Gender-based harassment is defined in the following way:
"Gender-based harassment is verbal, nonverbal, graphic, or physical aggression, intimidation, or hostile conduct based on sex, sex-stereotyping, sexual orientation or gender identity, but not involving conduct of a sexual nature, when such conduct is sufficiently severe, persistent, pervasive that it interferes with or limits a person’s ability to participate in or benefit from the University’s education or work programs or activities. For example, persistent disparagement of a person based on a perceived lack of stereotypical masculinity or femininity or exclusion from an activity based on sexual orientation or gender identity also may violate this policy."
In addition, the policy prohibits sexual relations with students in the following way:
“No FAS Faculty member shall request or accept sexual favors from, or initiate or engage in a romantic or sexual relationship with, any undergraduate student at Harvard College. Faculty members are defined as ladder, non-ladder, and visiting faculty.

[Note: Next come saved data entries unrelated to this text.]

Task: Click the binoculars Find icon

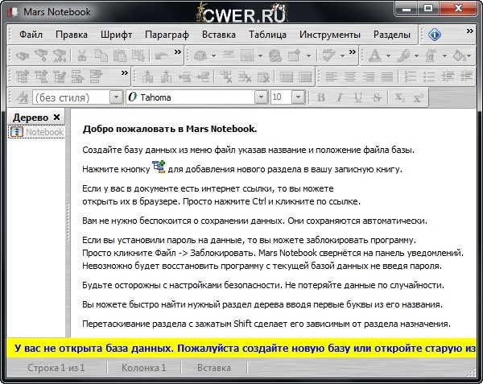Action: click(21, 56)
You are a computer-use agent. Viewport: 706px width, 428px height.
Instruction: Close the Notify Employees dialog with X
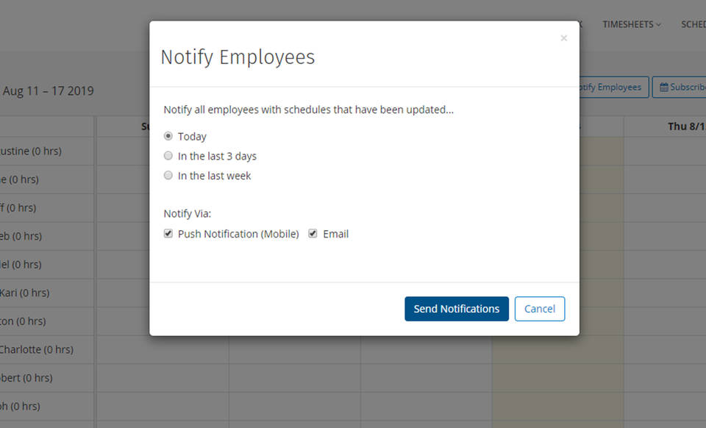pyautogui.click(x=563, y=38)
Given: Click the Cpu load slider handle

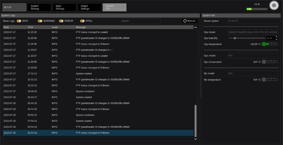Looking at the screenshot, I should (235, 38).
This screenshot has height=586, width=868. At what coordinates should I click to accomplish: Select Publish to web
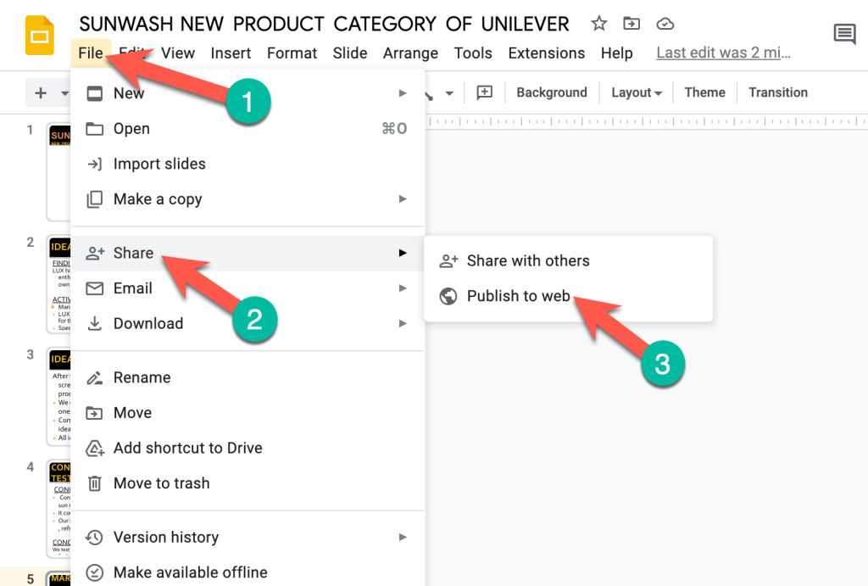[x=518, y=296]

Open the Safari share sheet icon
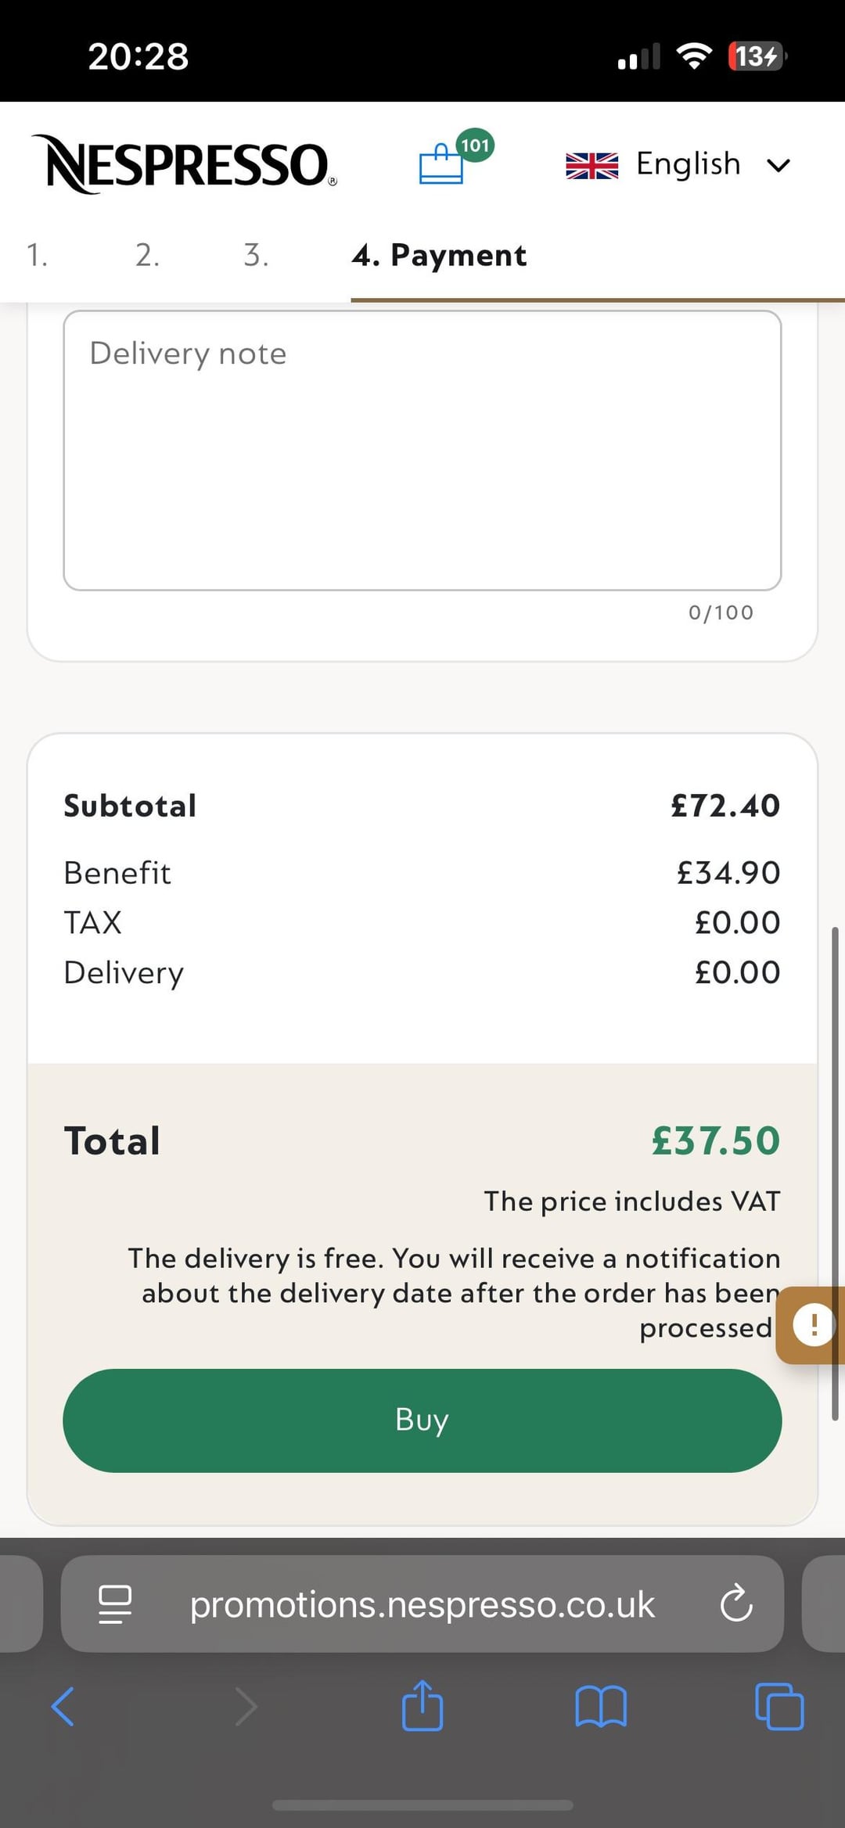pos(423,1706)
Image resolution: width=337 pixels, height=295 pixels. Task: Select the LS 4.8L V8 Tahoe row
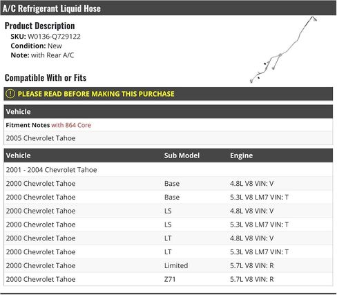point(169,211)
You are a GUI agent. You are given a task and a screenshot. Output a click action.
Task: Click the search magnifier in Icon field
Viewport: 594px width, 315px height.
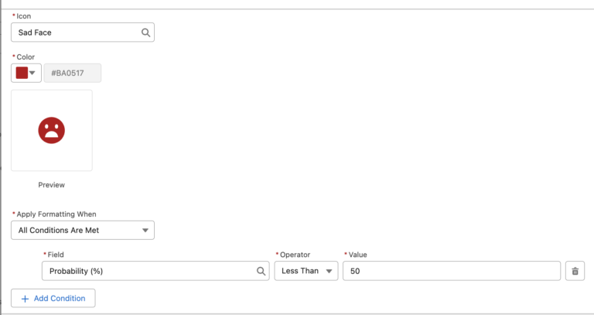(x=145, y=33)
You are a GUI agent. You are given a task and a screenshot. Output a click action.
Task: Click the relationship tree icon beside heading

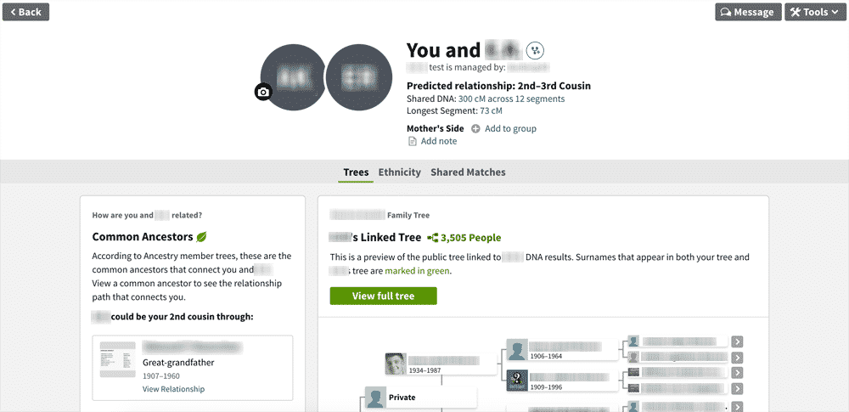(x=535, y=50)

Furthermore, no FAS Faculty member, instructor, teaching assistant, teaching fellow, researcher, tutor, graduate student, or undergraduate course assistant, shall request or accept sexual favors from, or initiate or engage in a romantic or sexual relationship with, any student, including a graduate student or DCE student, who is enrolled in a course taught by that individual or otherwise subject to that individual’s academic supervision before the supervision has concluded and, if applicable, a final grade on the student’s supervised academic performance has been submitted to the Registrar. Academic supervision includes teaching, advising a thesis or dissertation, supervising research, supervising teaching, grading, or serving as Director of Undergraduate or Graduate Studies of the student’s academic program.”

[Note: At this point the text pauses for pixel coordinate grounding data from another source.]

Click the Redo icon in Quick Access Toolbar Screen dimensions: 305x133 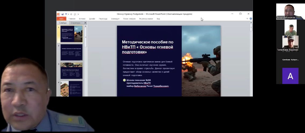(x=71, y=14)
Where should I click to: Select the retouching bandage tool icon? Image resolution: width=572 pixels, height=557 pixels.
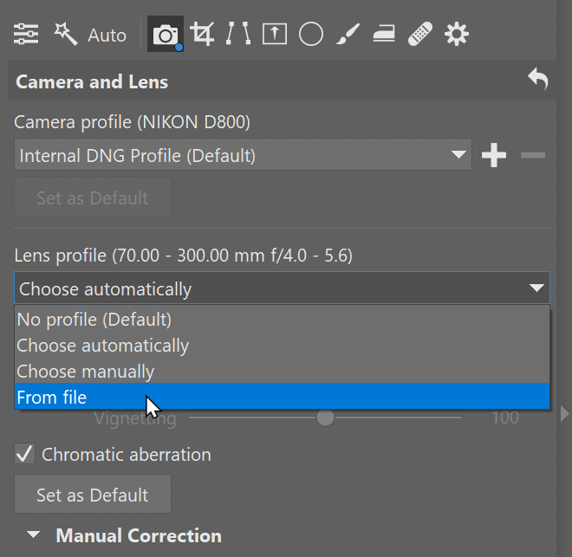(420, 34)
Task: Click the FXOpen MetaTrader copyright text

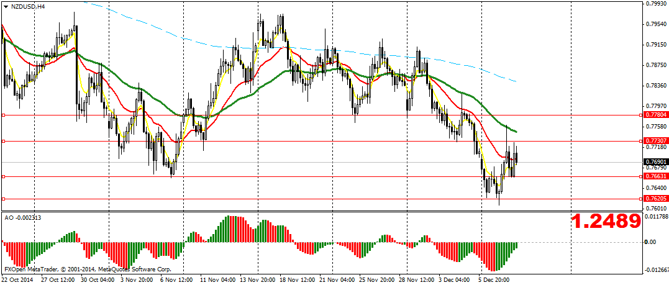Action: point(87,269)
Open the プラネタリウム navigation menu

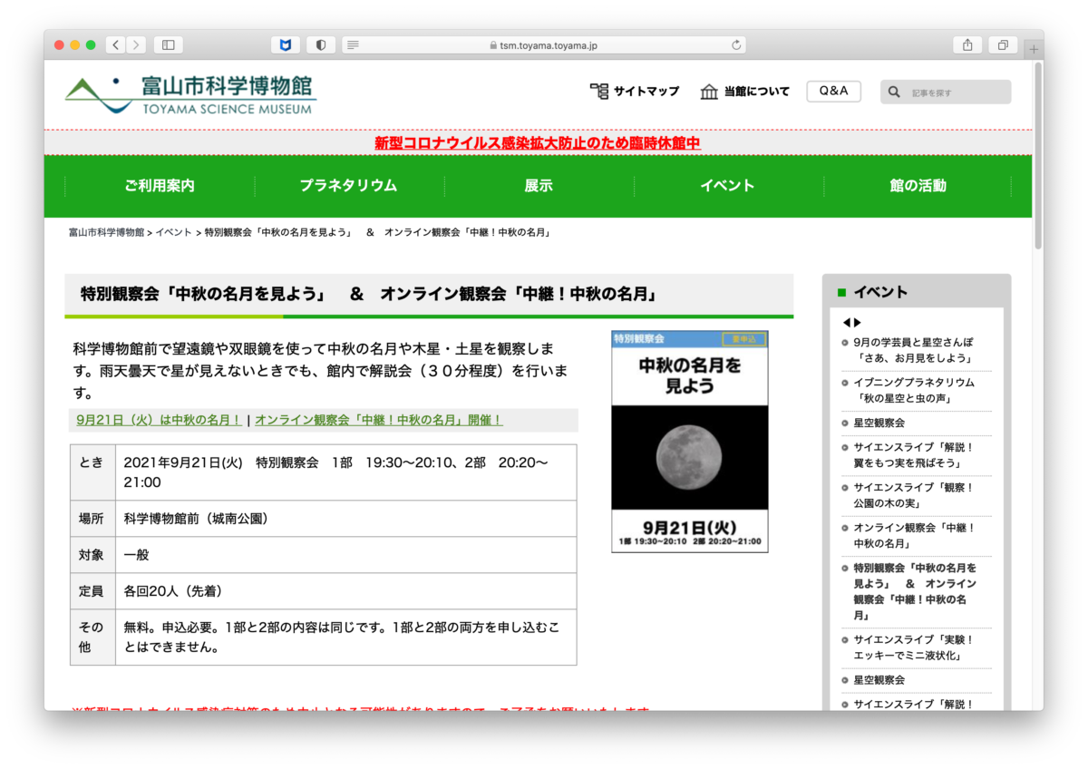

The University Policy provides that University officers, other than those who are prohibited from making such notifications because of a legal confidentiality obligation, must promptly notify the School or Unit Title IX Coordinator about possible sexual or gender-based harassment. This means that if those University officers learn about a possible incident, they need to contact the Title IX Coordinator, who will determine what steps, if any, to take next.